Pan-tumour analysis of the association between PD-L1 combined positive score (CPS) and response to pembrolizumab monotherapy

Abstract

PD-L1 is expressed on tumour and immune cells; PD-L1 CPS captures tumour and immune cell expression in one aggregate score. We performed a retrospective, exploratory analysis of CPS as an enrichment biomarker of pembrolizumab monotherapy across multiple tumour types. PD-L1 expression was assessed using PD-L1 IHC 22C3 pharmDx and measured using CPS (number of PD-L1-staining cells [tumour cells, lymphocytes, macrophages] divided by total number of tumour cells, multiplied by 100). Data were pooled from 11 studies across tumour types for pembrolizumab and for standard-of-care (in controlled studies). Estimates of ORR, prevalence, and receiver operating characteristics (ROC) analysis was performed over various CPS cut-points. CPS distribution by response, tumour type, and line of therapy were also assessed. 3769 patients had available PD-L1 CPS (pembrolizumab, n=2678; standard-of-care, n=1091).
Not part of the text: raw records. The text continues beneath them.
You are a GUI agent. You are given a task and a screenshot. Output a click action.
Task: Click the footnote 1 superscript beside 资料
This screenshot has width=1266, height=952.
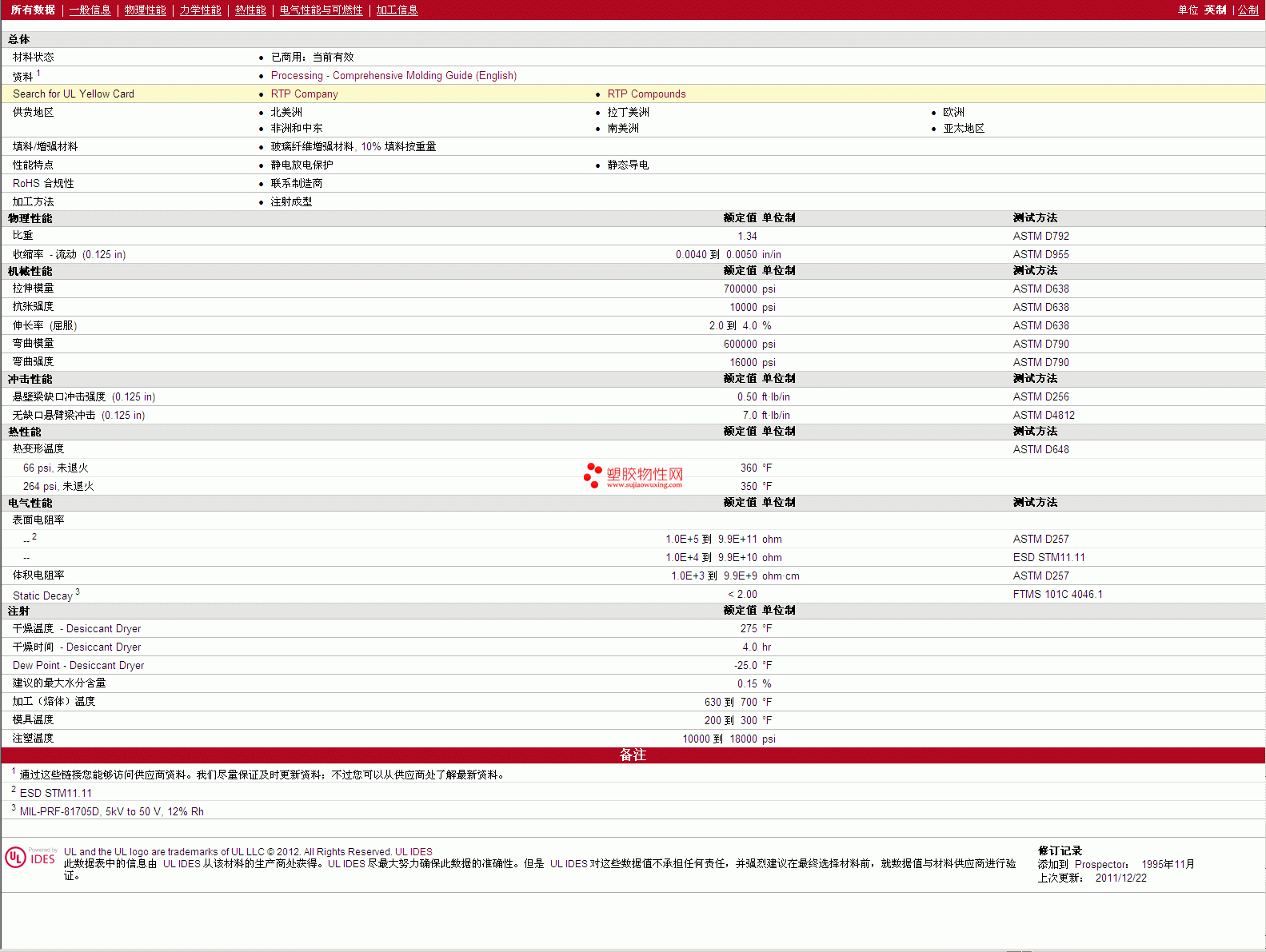pos(38,73)
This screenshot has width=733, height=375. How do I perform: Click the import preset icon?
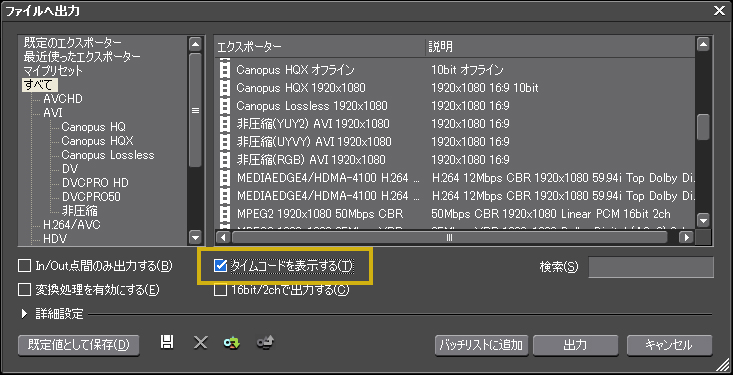click(231, 343)
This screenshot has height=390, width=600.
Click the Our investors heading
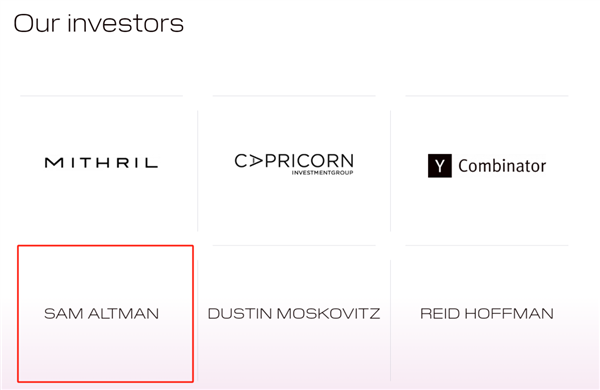pyautogui.click(x=99, y=23)
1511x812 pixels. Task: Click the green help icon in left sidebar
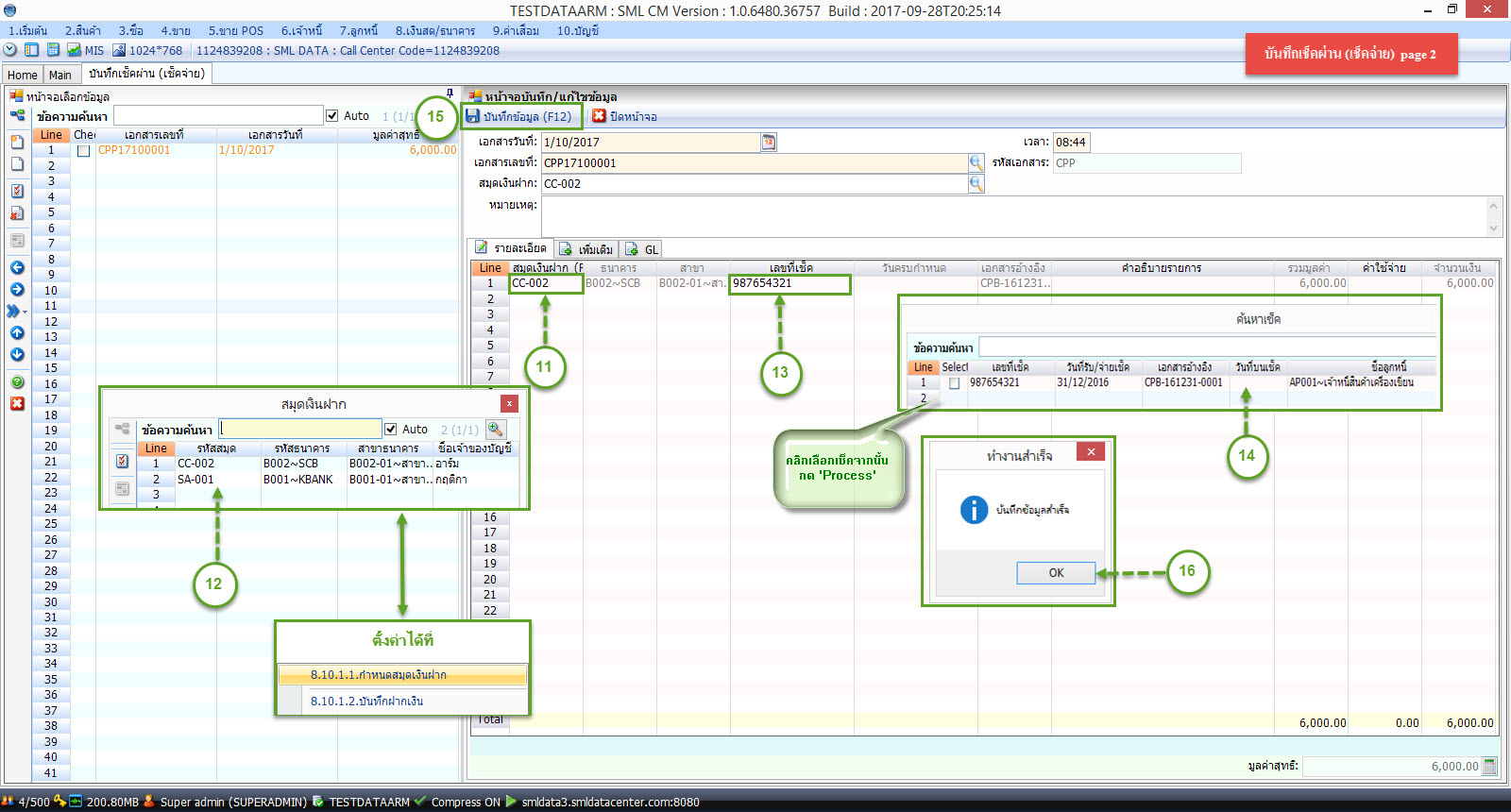coord(17,382)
Area under the ROC curve for ORR was 0.63 (95% CI, 0.61–0.66; pembrolizumab) versus 0.48 (95% CI, 0.43–0.53; standard-of-care); cut-points of 1, 10, 20, and 50 were also examined. This pan-tumour analysis demonstrates that CPS is an effective method for scoring PD-L1 expression and can be used as a predictive biomarker to identify patients likely to respond to pembrolizumab monotherapy. CPS demonstrated enrichment of response to pembrolizumab monotherapy across most tumour types.